Of course, the aims of a collection and its importance to the University relate mostly to what we do with the works. Since the works exist outside a museum environment, one of our aims must be to ensure that the works make sense in the places in which they are located. The siting of works of art across campus is a way of asserting the values of the University:
- position at the leading edge.
The strategy to buy works that address the physical or academic landscape in which they are sited was tested in a five year phase of collecting through the Special Collections Scheme of the Contemporary Art Society funded by Arts Council England Lottery. It has been immensely successful with the works attracting much favourable external comment as well as being a source of pride for the departments where the works are placed and we will endeavour to continue this strategy.
We aim to maintain a wide range of access strategies for the collection. These include
- Extended labels
- Thematic displays
- Virtual Gallery website
- Campus Art page on the Intranet
- Sculpture Trail leaflet
- Sculpture Trail Teachers Resource Pack
- Colour Trail Teachers’ Resource Pack
- Tours for schools, staff, external groups
- Displays within the Mead Gallery.
Relevant extracts from policy documents
1. Statement of Purpose
1.1 The collection of works of art of the University of Warwick demonstrates the institution’s support of contemporary culture and, in particular, of young professionals working at the leading edge of their field. The ethos behind the collection is to introduce contemporary art to the places where people work, study and relax and this reflects Warwick’s determination to provide not only an attractive environment but one that is stimulating. The education and interpretation programmes that support the collection are open to everyone and contribute to lifelong learning as well as to the resources offered by the University to the schools and colleges across the region.
5.1 The major purpose of an acquisitions policy is to ensure that the growth of collections is in harmony with the mission, goals, resources, and priorities of the museum.
5.2 The purpose of adding to the collection of the University of Warwick is to ensure that the collection retains a sense of contemporary art production in Britain, that a broad context for the existing works in the collection is maintained and that there are works to fill the new buildings that are completed on campus.
5.3 The University Collection focuses on modern and contemporary work. There will be no competition with either the Herbert Art Gallery in Coventry or the Royal Pump Rooms Gallery in Leamington Spa for the acquisition of historical work. Leamington Spa collects contemporary work with a medical context. Discussions will be held with their Senior Curator before any acquisitions for installation in the University’s medical school are finalised. Birmingham City Art Gallery and Museum have a focus of collecting contemporary abstract painting and we inform each other of our purchases.

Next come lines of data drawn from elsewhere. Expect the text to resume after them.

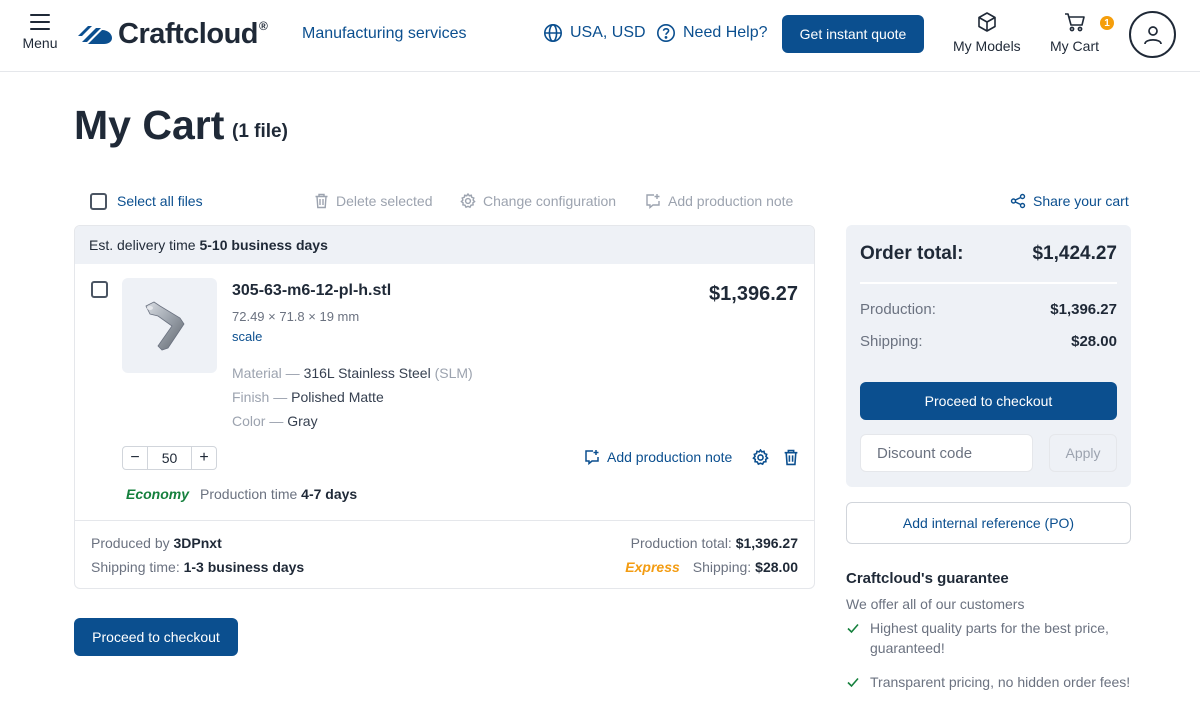  What do you see at coordinates (1018, 201) in the screenshot?
I see `share-icon` at bounding box center [1018, 201].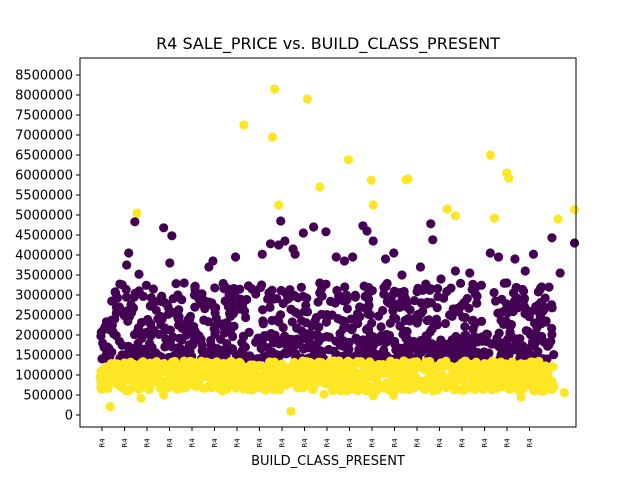 Image resolution: width=640 pixels, height=480 pixels. Describe the element at coordinates (44, 236) in the screenshot. I see `y-tick-label: 4500000` at that location.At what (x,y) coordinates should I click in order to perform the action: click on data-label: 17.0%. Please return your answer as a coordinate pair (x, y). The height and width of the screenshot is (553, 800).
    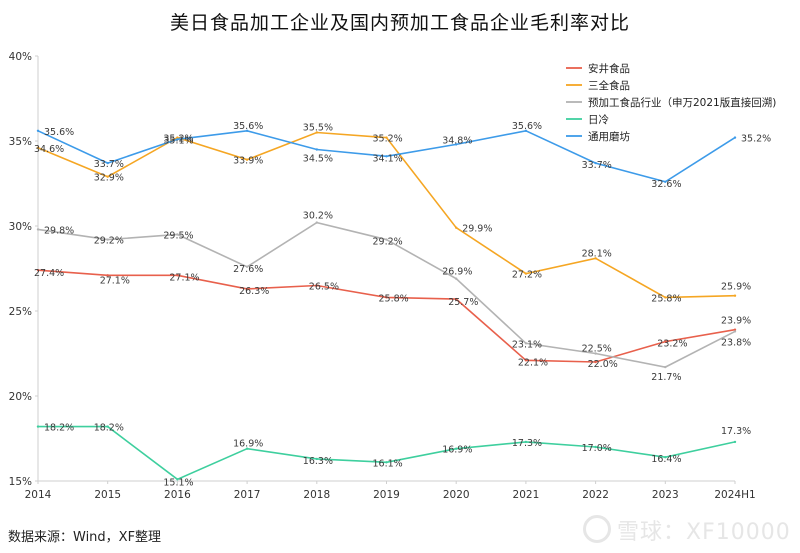
    Looking at the image, I should click on (597, 448).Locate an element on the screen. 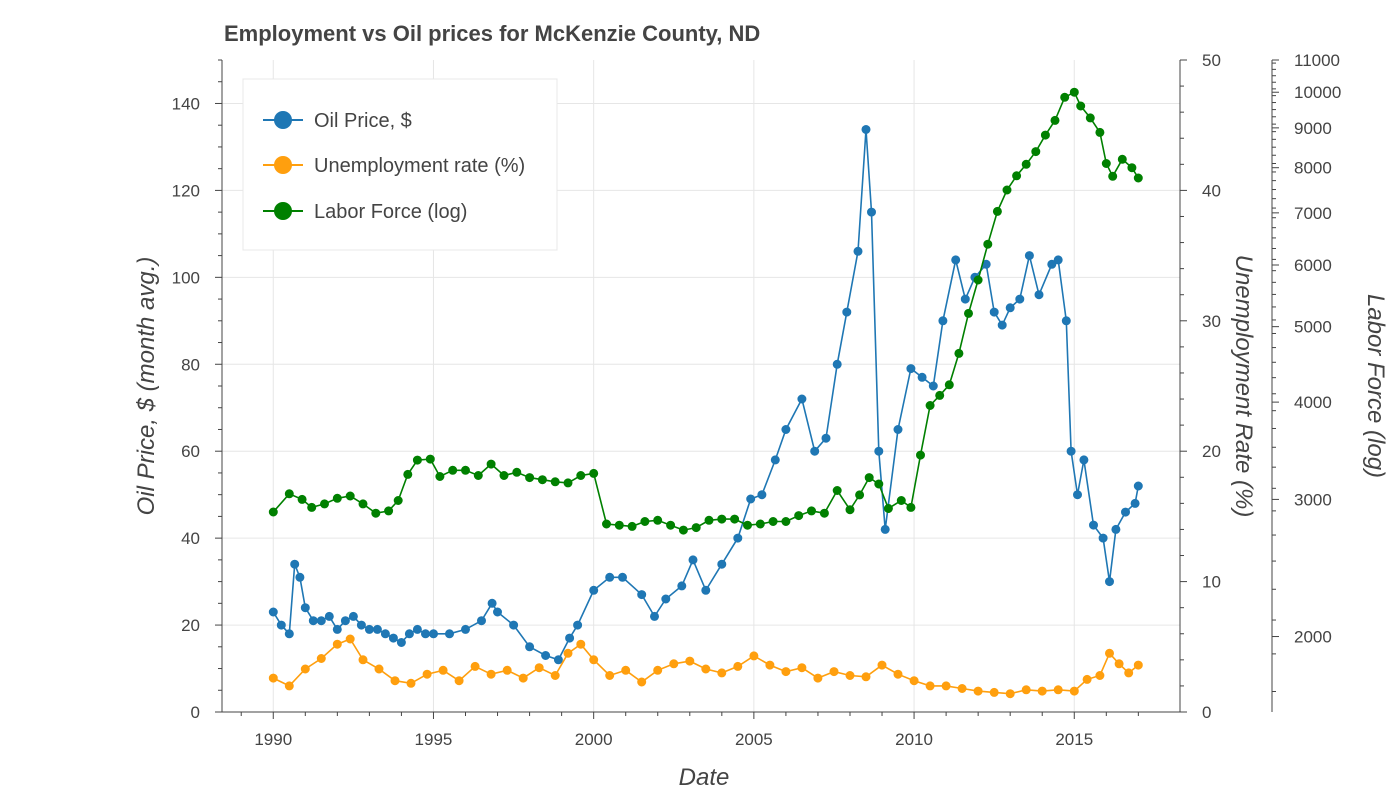 The image size is (1400, 805). bottom-axis: 1990 1995 2000 2005 2010 2015 is located at coordinates (701, 730).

5.5 In sympathy with influencing factors that formed the Collection, the University focuses its acquisitions on work by artists living, working or showing in this country, who receive some direct benefit from the purchase of their work. Occasionally, works by artists who are already dead but which have some resonance with the collection will be acquired. The limited acquisitions budget is not used to buy works to ‘fill gaps’ in the Collection but to concentrate on the present and the future.

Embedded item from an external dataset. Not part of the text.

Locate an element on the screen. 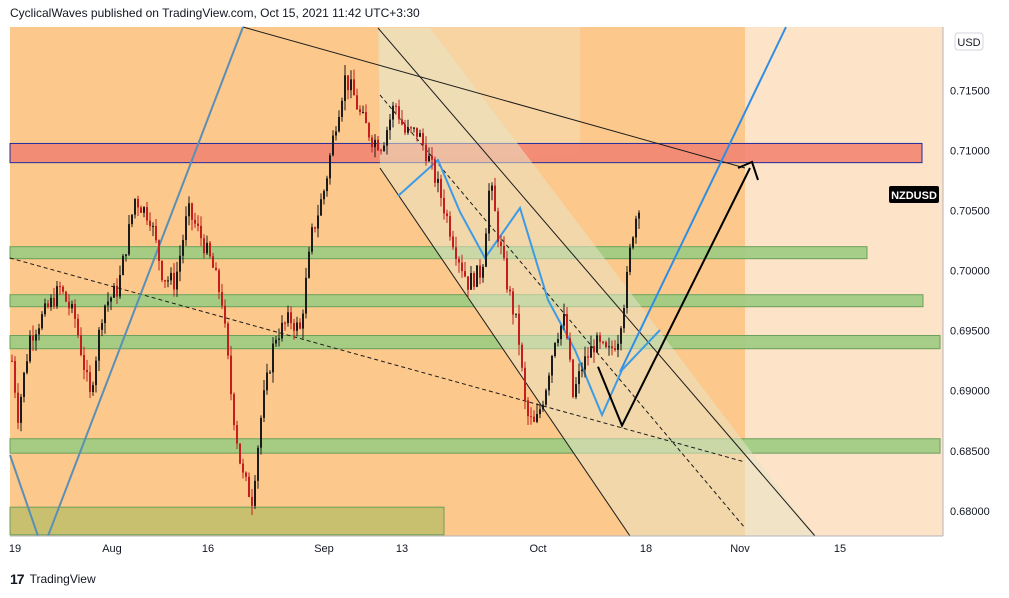 Image resolution: width=1009 pixels, height=598 pixels. projection-path is located at coordinates (674, 298).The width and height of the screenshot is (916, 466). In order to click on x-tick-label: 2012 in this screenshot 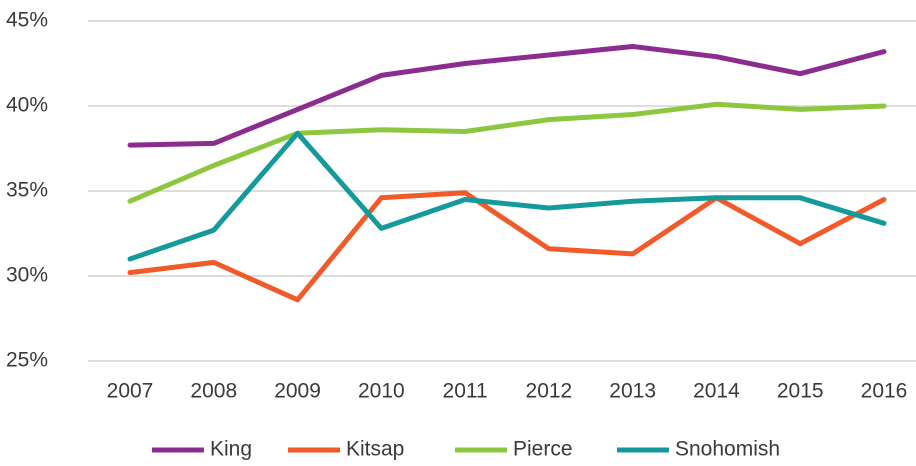, I will do `click(550, 392)`.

5.6 The works within the Collection are integral to the life and purpose of the University and their display around the campus is essential. As they are not segregated in a climate-controlled environment, as in a gallery, we can only acquire artwork that is not unduly light or environmentally sensitive. This precludes the collection of watercolours and textiles. Work that suggests it could require high levels of conservation in the future will be avoided.